PROVIDED ENTRIES START

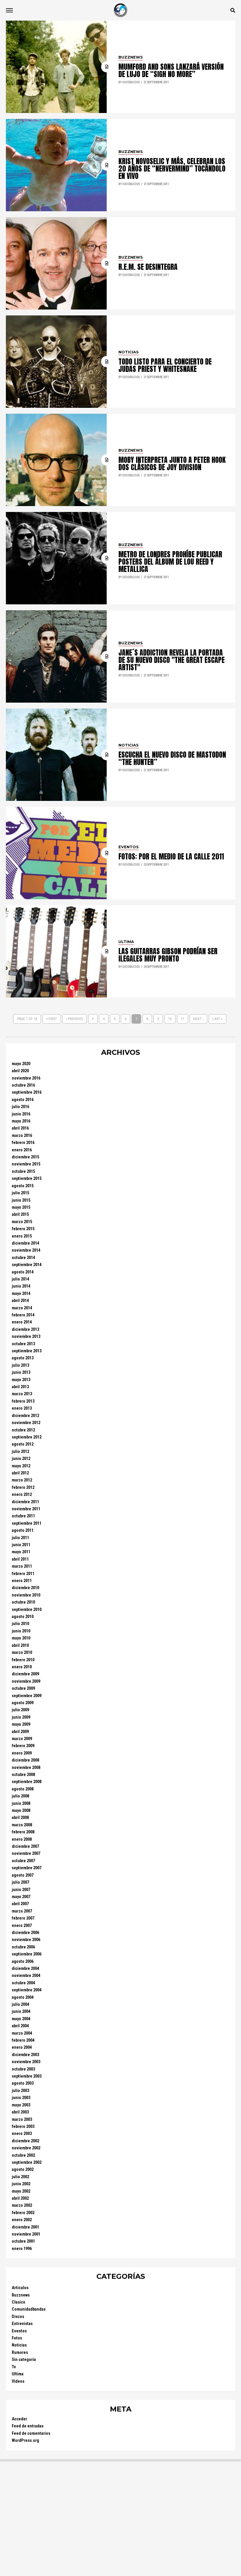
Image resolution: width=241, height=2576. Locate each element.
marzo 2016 (22, 1135)
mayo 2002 (21, 2191)
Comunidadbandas (29, 2309)
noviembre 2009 (26, 1681)
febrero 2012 (23, 1487)
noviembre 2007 (26, 1853)
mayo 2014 (21, 1293)
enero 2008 (22, 1839)
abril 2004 (20, 2025)
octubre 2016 (23, 1085)
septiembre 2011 (26, 1523)
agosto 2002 (23, 2169)
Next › (198, 1019)
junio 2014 (21, 1286)
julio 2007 (20, 1882)
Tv (14, 2366)
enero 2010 (22, 1666)
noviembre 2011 (26, 1508)
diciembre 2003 (25, 2054)
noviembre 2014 (26, 1250)
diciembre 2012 (25, 1415)
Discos (18, 2316)
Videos (18, 2381)
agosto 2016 (23, 1099)
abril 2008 (20, 1817)
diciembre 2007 (25, 1846)
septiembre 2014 (26, 1264)
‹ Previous (74, 1019)
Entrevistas (22, 2323)
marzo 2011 (22, 1566)
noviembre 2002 (26, 2148)
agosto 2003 (23, 2083)
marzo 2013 (22, 1393)
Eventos (19, 2331)
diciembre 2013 (25, 1329)
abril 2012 (20, 1473)
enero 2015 (22, 1236)
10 (170, 1019)
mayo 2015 (21, 1207)
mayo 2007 (21, 1896)
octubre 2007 (23, 1860)
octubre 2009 (23, 1688)
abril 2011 (20, 1559)
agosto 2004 (23, 1997)
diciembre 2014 (25, 1243)
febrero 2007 (23, 1918)
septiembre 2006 (26, 1954)
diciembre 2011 (25, 1501)
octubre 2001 (23, 2241)
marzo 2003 (22, 2119)
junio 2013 (21, 1372)
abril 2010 (20, 1645)
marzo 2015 (22, 1221)
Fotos (17, 2338)
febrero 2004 (23, 2040)
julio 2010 (20, 1623)
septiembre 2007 (26, 1867)
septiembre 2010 (26, 1609)
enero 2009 (22, 1753)
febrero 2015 (23, 1228)
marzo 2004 (22, 2033)
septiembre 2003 (26, 2076)
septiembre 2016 (26, 1092)
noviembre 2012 (26, 1422)
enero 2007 (22, 1925)
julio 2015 (20, 1192)
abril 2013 (20, 1386)
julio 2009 (20, 1709)
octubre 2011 (23, 1516)
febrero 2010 (23, 1659)
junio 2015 (21, 1200)
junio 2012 (21, 1458)
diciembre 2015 (25, 1157)
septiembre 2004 (26, 1990)
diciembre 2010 (25, 1587)
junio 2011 (21, 1544)
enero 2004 (22, 2047)
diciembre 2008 (25, 1760)
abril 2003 (20, 2112)
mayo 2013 (21, 1379)
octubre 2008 (23, 1774)
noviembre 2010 (26, 1595)
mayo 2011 (21, 1551)
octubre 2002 (23, 2155)
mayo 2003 (21, 2105)
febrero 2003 (23, 2126)
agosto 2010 (23, 1616)
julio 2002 (20, 2176)
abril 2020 (20, 1070)
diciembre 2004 (25, 1968)
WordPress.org (25, 2440)
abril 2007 (20, 1903)
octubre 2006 (23, 1947)
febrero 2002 (23, 2212)
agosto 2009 (23, 1702)
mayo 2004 (21, 2018)
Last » (217, 1019)
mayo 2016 (21, 1121)
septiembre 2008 (26, 1781)
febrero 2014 (23, 1315)
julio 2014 (20, 1279)
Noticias (19, 2345)
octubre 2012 (23, 1430)
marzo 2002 (22, 2205)
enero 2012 (22, 1494)
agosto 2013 (23, 1358)
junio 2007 (21, 1889)
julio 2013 (20, 1365)
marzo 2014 (22, 1308)
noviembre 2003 (26, 2061)
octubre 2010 (23, 1602)
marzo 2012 (22, 1480)
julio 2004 (20, 2004)
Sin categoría (24, 2359)
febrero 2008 (23, 1832)
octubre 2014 (23, 1257)
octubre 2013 (23, 1343)
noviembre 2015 (26, 1164)
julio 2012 (20, 1451)
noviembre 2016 (26, 1078)
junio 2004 (21, 2011)
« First (51, 1019)
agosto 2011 (23, 1530)
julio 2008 (20, 1796)
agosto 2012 (23, 1444)
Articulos (20, 2287)
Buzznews (21, 2295)
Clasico (18, 2302)
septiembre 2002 (26, 2162)
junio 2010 (21, 1631)
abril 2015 (20, 1214)
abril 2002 (20, 2198)
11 (182, 1019)
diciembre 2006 (25, 1932)
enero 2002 (22, 2219)
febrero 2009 (23, 1745)
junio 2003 (21, 2097)
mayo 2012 (21, 1466)
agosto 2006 (23, 1961)
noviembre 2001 (26, 2234)
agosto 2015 (23, 1185)
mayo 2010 (21, 1638)
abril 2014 (20, 1300)
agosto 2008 (23, 1789)
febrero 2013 (23, 1401)
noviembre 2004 (26, 1975)
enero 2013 (22, 1408)
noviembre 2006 (26, 1939)
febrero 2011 (23, 1573)
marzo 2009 (22, 1738)
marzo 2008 (22, 1824)
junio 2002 (21, 2183)
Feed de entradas (27, 2426)
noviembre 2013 (26, 1336)
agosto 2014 (23, 1272)
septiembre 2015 (26, 1178)
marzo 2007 (22, 1911)
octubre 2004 (23, 1982)
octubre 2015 (23, 1171)
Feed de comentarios (31, 2433)
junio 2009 (21, 1717)
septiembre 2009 (26, 1695)
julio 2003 (20, 2090)
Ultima (18, 2374)
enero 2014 (22, 1322)
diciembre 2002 (25, 2140)
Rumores (20, 2352)
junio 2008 (21, 1803)
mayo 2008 (21, 1810)
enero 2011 (22, 1580)
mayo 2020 (21, 1063)
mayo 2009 (21, 1724)
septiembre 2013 (26, 1350)
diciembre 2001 (25, 2227)
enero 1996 (22, 2248)
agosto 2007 (23, 1875)
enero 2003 (22, 2133)
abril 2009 (20, 1731)
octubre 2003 (23, 2069)
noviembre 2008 (26, 1767)
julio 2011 (20, 1537)
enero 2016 (22, 1150)
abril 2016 (20, 1128)
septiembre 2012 (26, 1437)
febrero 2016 (23, 1142)
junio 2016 (21, 1114)
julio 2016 (20, 1106)
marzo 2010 (22, 1652)
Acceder (19, 2419)
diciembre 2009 (25, 1674)
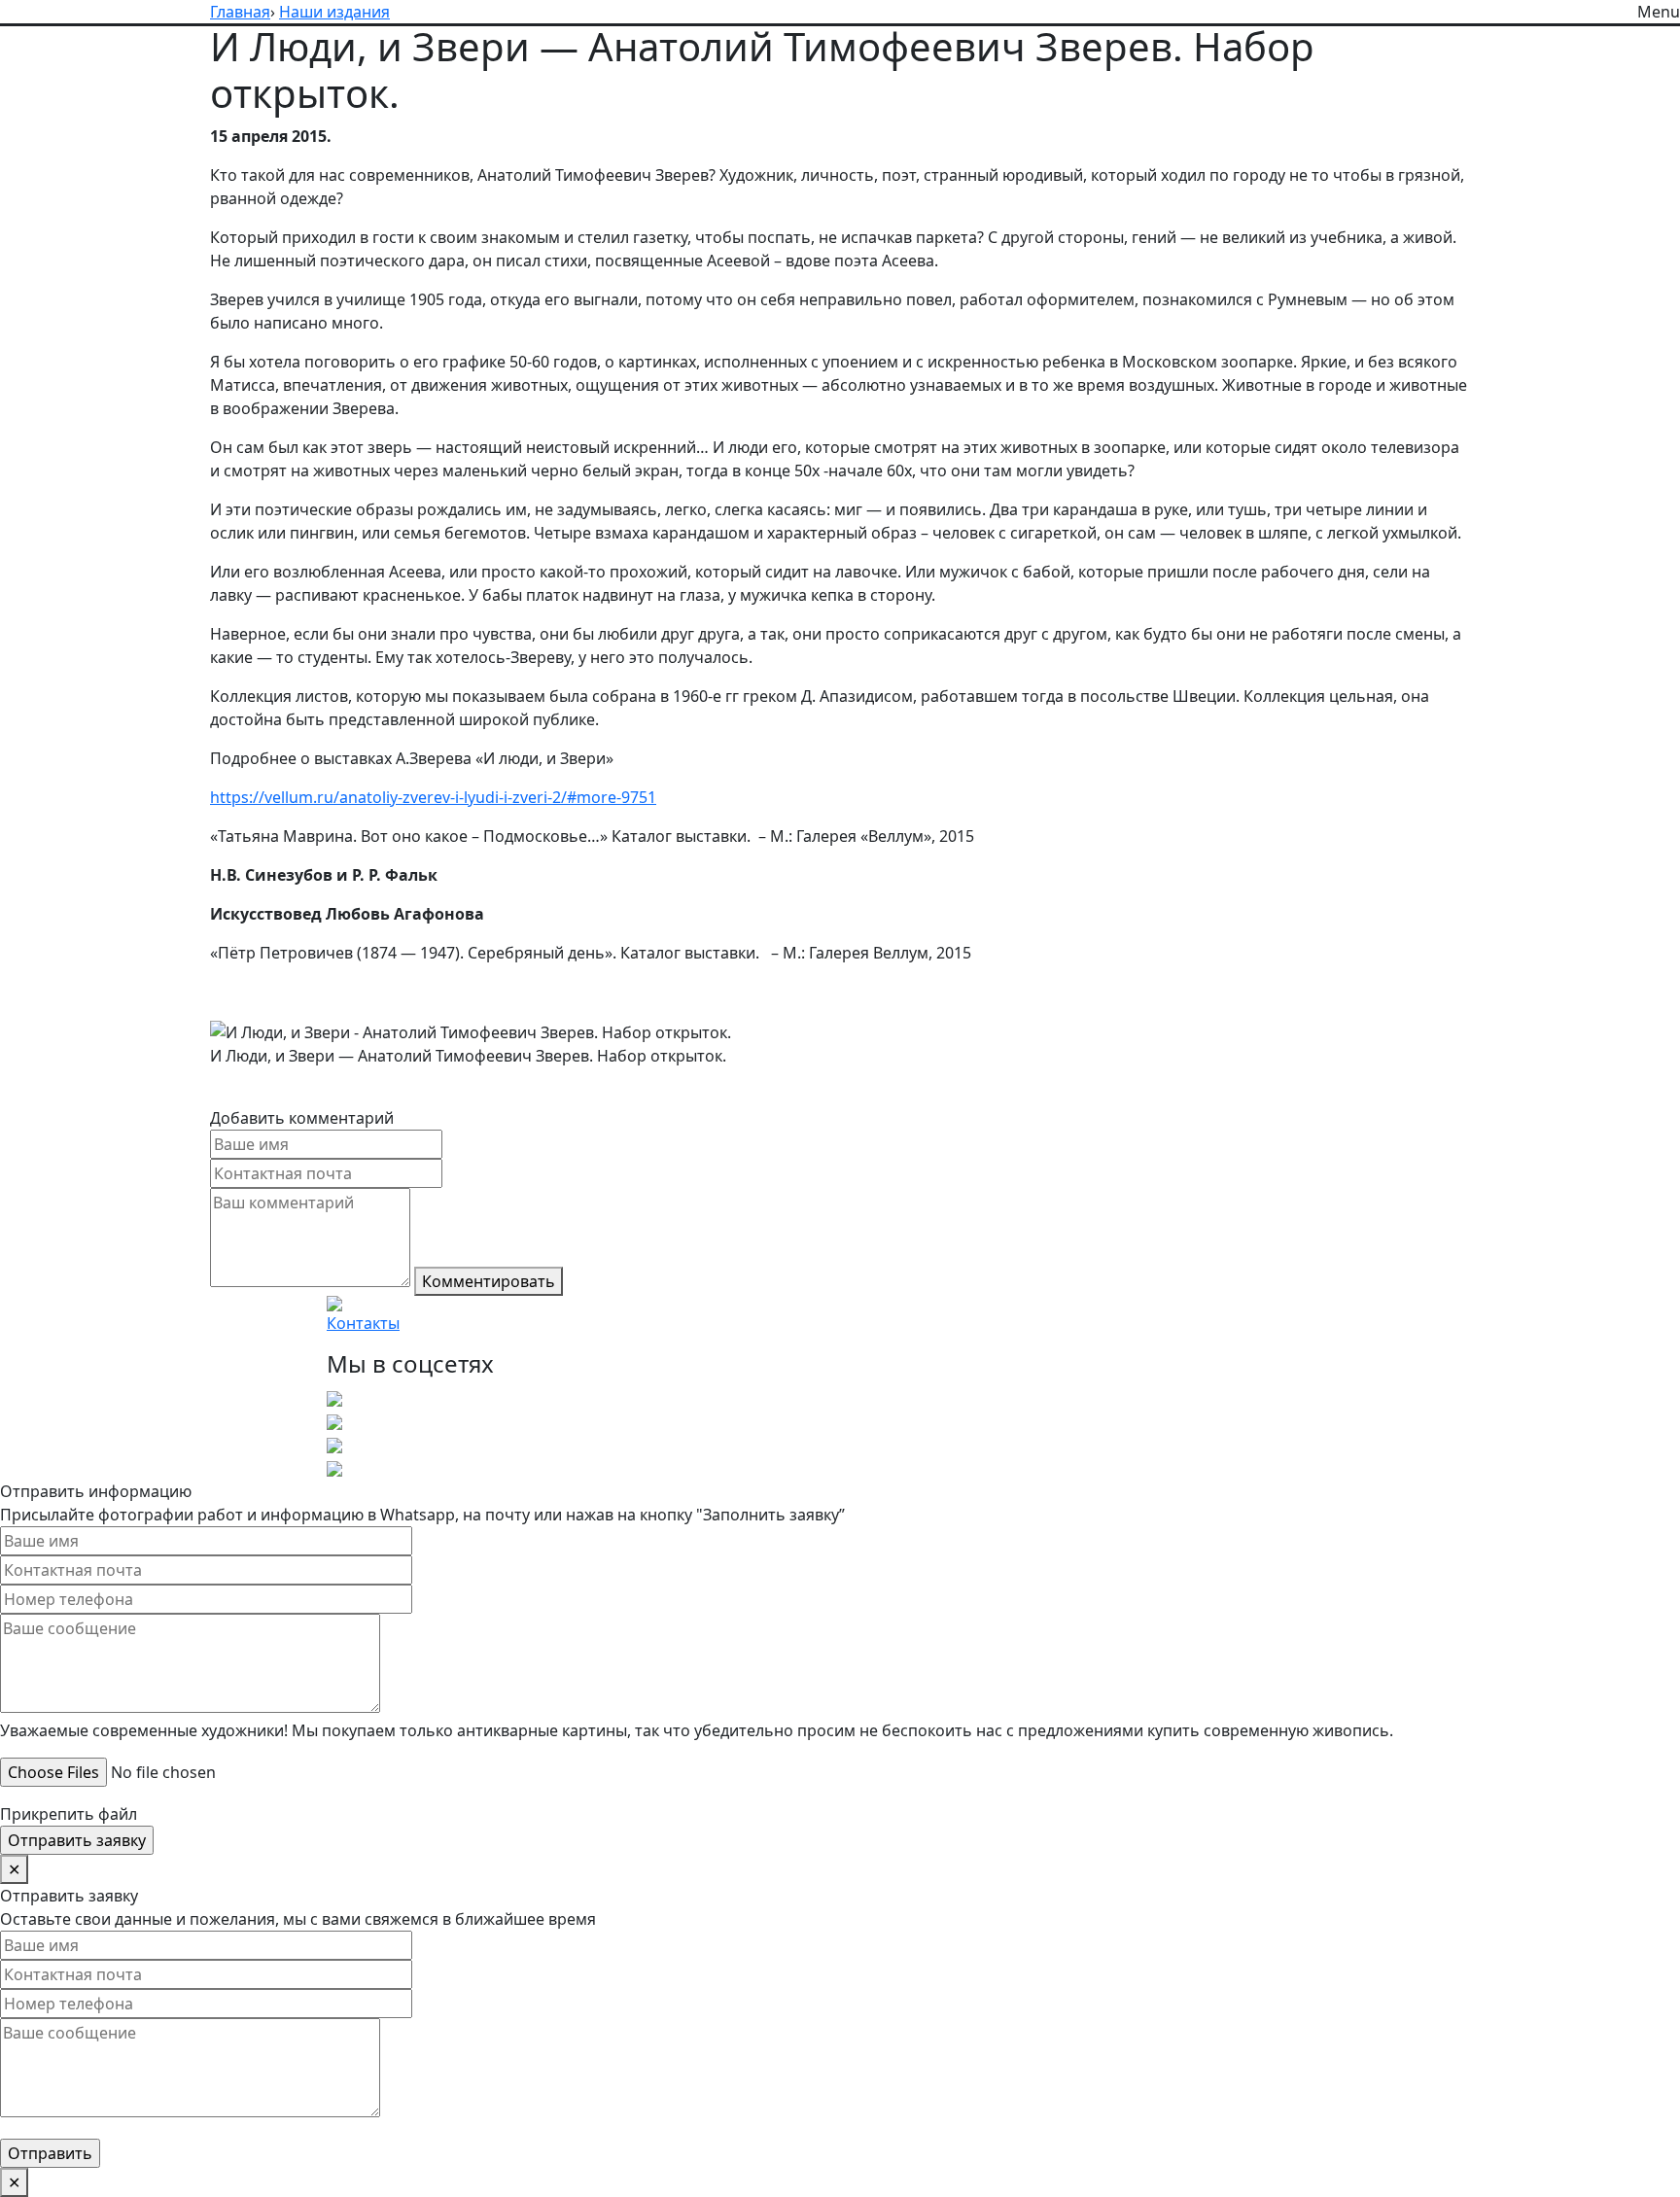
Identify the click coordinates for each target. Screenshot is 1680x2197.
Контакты (363, 1323)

PROVIDED ENTRIES END

▶ [WHAT THE EXERCISE ASKS]:
Output the records above exactly, omitting the pictures.

▶ [FINISHED EXERCISE]:
Image resolution: width=241, height=2576. Locate each element.
marzo 2016 (22, 1135)
mayo 2002 (21, 2191)
Comunidadbandas (29, 2309)
noviembre 2009 (26, 1681)
febrero 2012 (23, 1487)
noviembre 2007 (26, 1853)
mayo 2014 (21, 1293)
enero 2008 (22, 1839)
abril 2004 (20, 2025)
octubre 2016 (23, 1085)
septiembre 2011 (26, 1523)
agosto 2002 (23, 2169)
Next › (198, 1019)
junio 2014 (21, 1286)
julio 2007 (20, 1882)
Tv (14, 2366)
enero 2010 (22, 1666)
noviembre 2011 (26, 1508)
diciembre 2003 (25, 2054)
noviembre 2014 (26, 1250)
diciembre 2012 (25, 1415)
Discos (18, 2316)
Videos (18, 2381)
agosto 2016 (23, 1099)
abril 2008 (20, 1817)
diciembre 2007 (25, 1846)
septiembre 2014 (26, 1264)
‹ Previous (74, 1019)
Entrevistas (22, 2323)
marzo 2011 (22, 1566)
noviembre 2002 (26, 2148)
agosto 2003 (23, 2083)
marzo 2013 (22, 1393)
Eventos (19, 2331)
diciembre 2013 (25, 1329)
abril 2012 (20, 1473)
enero 2015 (22, 1236)
10 (170, 1019)
mayo 2015 (21, 1207)
mayo 2007 (21, 1896)
octubre 2007 (23, 1860)
octubre 2009 (23, 1688)
abril 2011 (20, 1559)
agosto 2004 (23, 1997)
diciembre 2014 (25, 1243)
febrero 2007 (23, 1918)
septiembre 2006 (26, 1954)
diciembre 2011 (25, 1501)
octubre 2001 (23, 2241)
marzo 2003 (22, 2119)
junio 2013 (21, 1372)
abril 2010 (20, 1645)
marzo 2015 (22, 1221)
Fotos (17, 2338)
febrero 2004 (23, 2040)
julio 2010 (20, 1623)
septiembre 2007 (26, 1867)
septiembre 2010 (26, 1609)
enero 2009 (22, 1753)
febrero 2015 (23, 1228)
marzo 2004 (22, 2033)
septiembre 2003 (26, 2076)
septiembre 2016 (26, 1092)
noviembre 2012 (26, 1422)
enero 2007 (22, 1925)
julio 2015 (20, 1192)
abril 2013 (20, 1386)
julio 2009 (20, 1709)
octubre 2011 (23, 1516)
febrero 2010 (23, 1659)
junio 2015 (21, 1200)
junio 2012 (21, 1458)
diciembre 2015 (25, 1157)
septiembre 2004 (26, 1990)
diciembre 2010 (25, 1587)
junio 2011 (21, 1544)
enero 2004 (22, 2047)
diciembre 2008 (25, 1760)
abril 2003 (20, 2112)
mayo 2013 (21, 1379)
octubre 2008 (23, 1774)
noviembre 2010 (26, 1595)
mayo 2011 (21, 1551)
octubre 2002 (23, 2155)
mayo 2003 (21, 2105)
febrero 2003 (23, 2126)
agosto 2010 (23, 1616)
julio 2002 (20, 2176)
abril 2020 (20, 1070)
diciembre 2004 (25, 1968)
WordPress.org (25, 2440)
abril 2007 (20, 1903)
octubre 2006 (23, 1947)
febrero 2002 (23, 2212)
agosto 2009 (23, 1702)
mayo 2004 (21, 2018)
Last » (217, 1019)
mayo 2016 (21, 1121)
septiembre 2008 (26, 1781)
febrero 2014 (23, 1315)
julio 2014 (20, 1279)
Noticias (19, 2345)
octubre 2012 (23, 1430)
marzo 2002 (22, 2205)
enero 2012 (22, 1494)
agosto 2013 (23, 1358)
junio 2007 (21, 1889)
julio 2013 (20, 1365)
marzo 2014 (22, 1308)
noviembre 2003 (26, 2061)
octubre 2010 (23, 1602)
marzo 2012 (22, 1480)
julio 2004 (20, 2004)
Sin categoría (24, 2359)
febrero 2008 (23, 1832)
octubre 2014 (23, 1257)
octubre 2013 (23, 1343)
noviembre 2015 (26, 1164)
julio 2012 (20, 1451)
noviembre 2016 (26, 1078)
junio 2004 (21, 2011)
« First (51, 1019)
agosto 2011 (23, 1530)
julio 2008 (20, 1796)
agosto 2012 (23, 1444)
Articulos (20, 2287)
Buzznews (21, 2295)
Clasico (18, 2302)
septiembre 2002 (26, 2162)
junio 2010 (21, 1631)
abril 2015 (20, 1214)
abril 2002 (20, 2198)
11 (182, 1019)
diciembre 2006 (25, 1932)
enero 2002 (22, 2219)
febrero 2009 (23, 1745)
junio 2003 (21, 2097)
mayo 2012 (21, 1466)
agosto 2006 (23, 1961)
noviembre 2001 (26, 2234)
agosto 2015 (23, 1185)
mayo 2010 (21, 1638)
abril 2014 (20, 1300)
agosto 2008 (23, 1789)
febrero 2013 (23, 1401)
noviembre 2004 (26, 1975)
enero 2013 (22, 1408)
noviembre 2006 (26, 1939)
febrero 2011 (23, 1573)
marzo 2009 (22, 1738)
marzo 2008 (22, 1824)
junio 2002 (21, 2183)
Feed de entradas (27, 2426)
noviembre 2013 (26, 1336)
agosto 2014 (23, 1272)
septiembre 2015 (26, 1178)
marzo 2007 (22, 1911)
octubre 2004 (23, 1982)
octubre 2015 (23, 1171)
Feed de comentarios (31, 2433)
junio 2009 (21, 1717)
septiembre 2009 (26, 1695)
julio 2003 (20, 2090)
Ultima (18, 2374)
enero 2014 (22, 1322)
diciembre 2002 (25, 2140)
Rumores (20, 2352)
junio 2008 (21, 1803)
mayo 2008 (21, 1810)
enero 2011 (22, 1580)
mayo 2020 (21, 1063)
mayo 2009 (21, 1724)
septiembre 2013 (26, 1350)
diciembre 2001 (25, 2227)
enero 1996 (22, 2248)
agosto 2007 (23, 1875)
enero 2003 (22, 2133)
abril 2009 (20, 1731)
octubre 2003 (23, 2069)
noviembre 2008 (26, 1767)
julio 2011 (20, 1537)
enero 2016 (22, 1150)
abril 2016 (20, 1128)
septiembre 2012 (26, 1437)
febrero 2016 (23, 1142)
junio 2016 (21, 1114)
julio 2016 (20, 1106)
marzo 2010 (22, 1652)
Acceder (19, 2419)
diciembre 2009 (25, 1674)
Identify the click coordinates for each target. Screenshot is 1680x2197.
Контакты (363, 1323)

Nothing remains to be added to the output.